WHAT TO WORK ON. Rewrite the lines from the one containing "890x449 pixels. Task: Click" through the end of the items, both ends included, keeping the requests. Multiply every coordinate in the answers by 0.95 and round each result to a whole number, rounding halves up. Give only these lines, and leave out the pictures.

INFORMATION PROVIDED.
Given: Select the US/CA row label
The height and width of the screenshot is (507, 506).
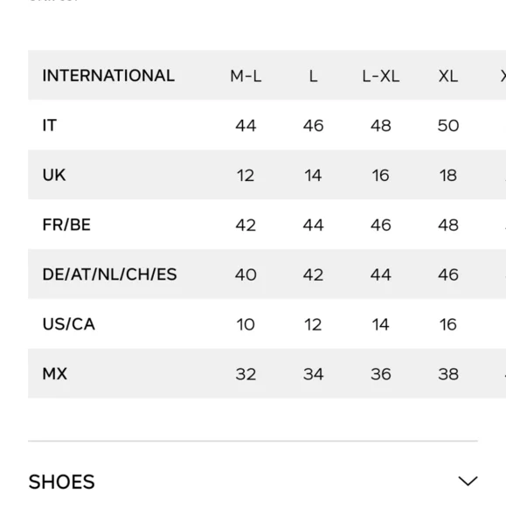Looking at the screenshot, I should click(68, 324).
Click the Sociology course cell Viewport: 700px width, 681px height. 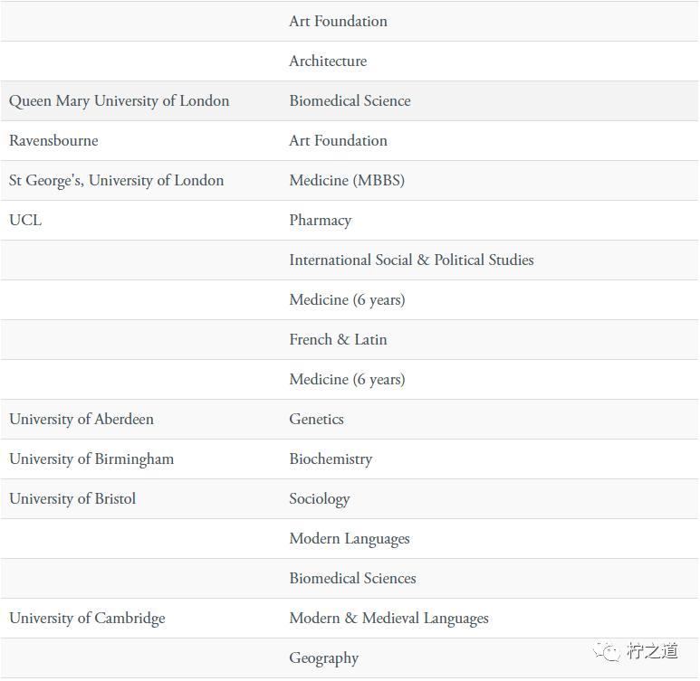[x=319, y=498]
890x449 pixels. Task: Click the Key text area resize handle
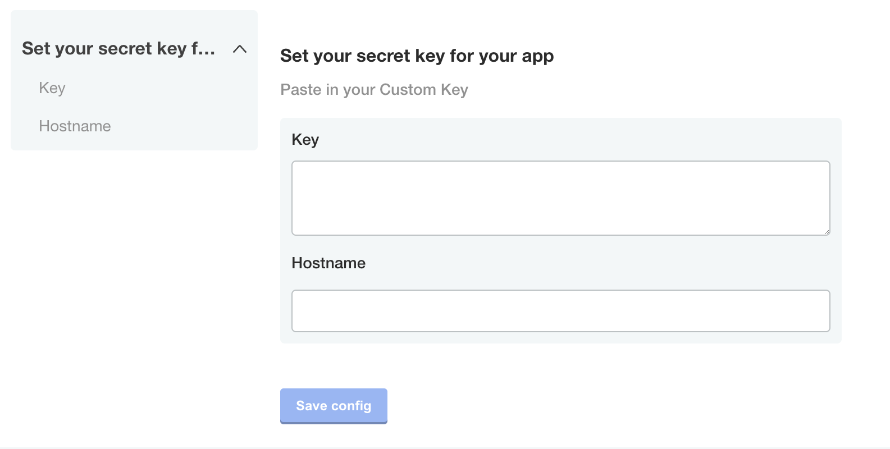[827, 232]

RESPONSE FOR THIS EXERCISE.
890x449 pixels. Task: Click the Key text area resize handle
[786, 220]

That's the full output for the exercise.